### Records to use ###

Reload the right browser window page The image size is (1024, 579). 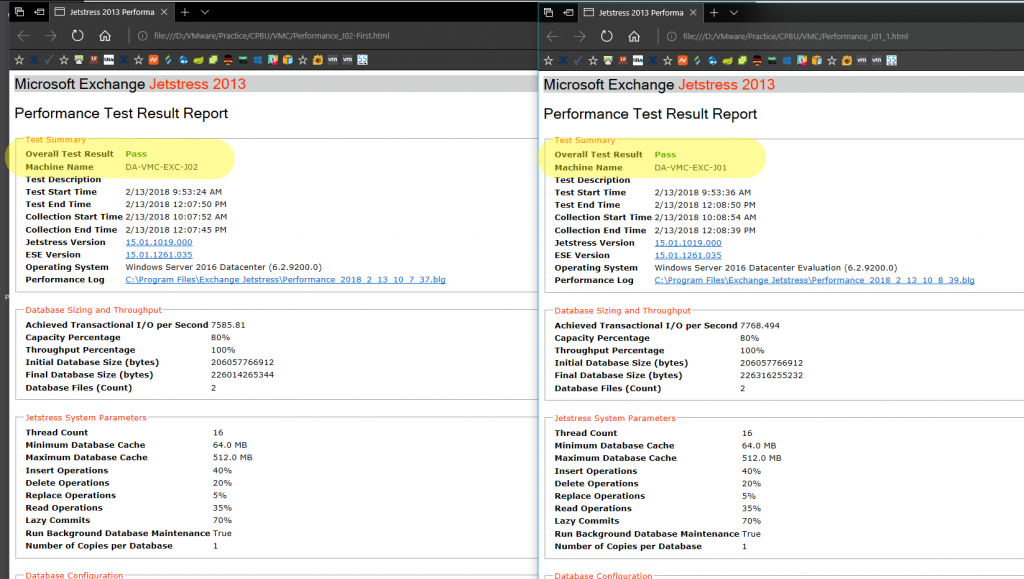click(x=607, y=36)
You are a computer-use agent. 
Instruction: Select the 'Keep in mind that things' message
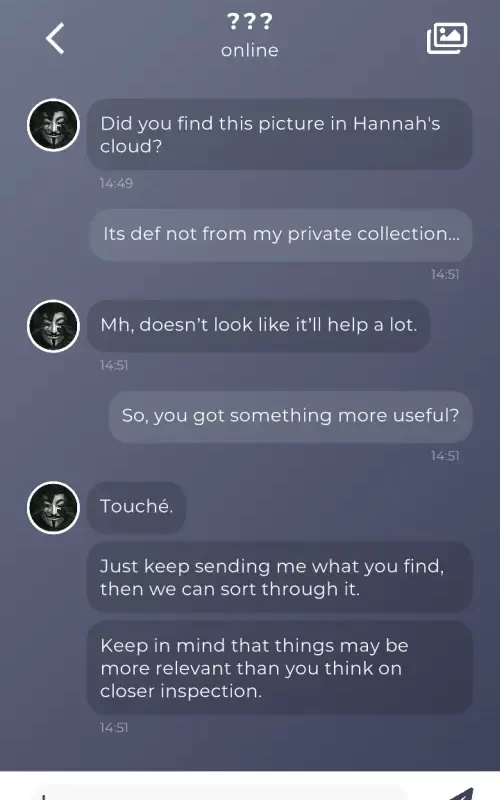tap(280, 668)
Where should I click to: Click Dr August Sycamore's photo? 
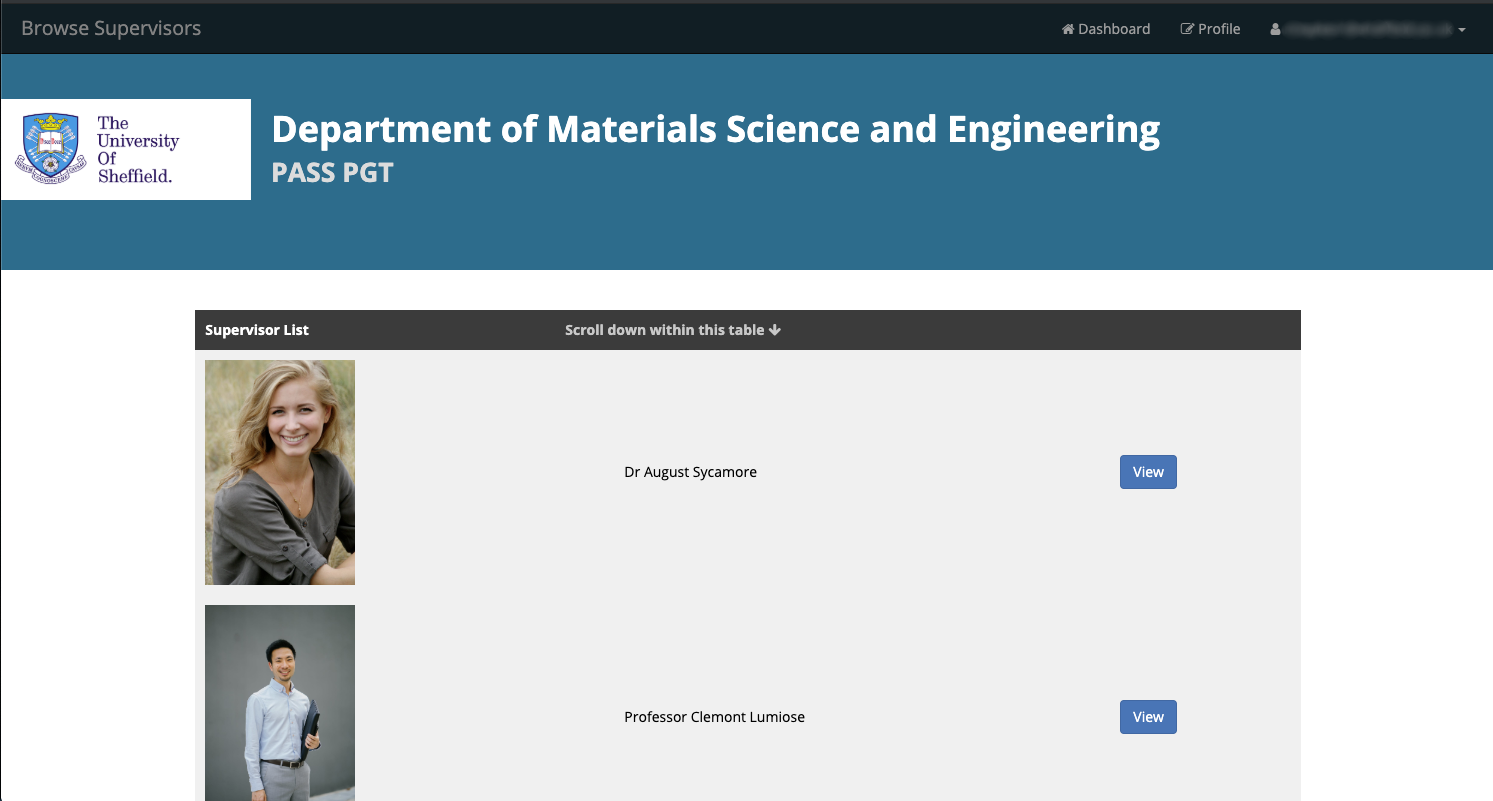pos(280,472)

###

What the exercise asks: Write out the material again word for word, from the line containing "You are a computer-use agent." through the end. Leave the pictures out.

Solved exercise:
You are a computer-use agent. 
Instruction: Select the 'Keep in mind that things' message
tap(280, 668)
Where should I click to: Click Dr August Sycamore's photo? 
pos(280,472)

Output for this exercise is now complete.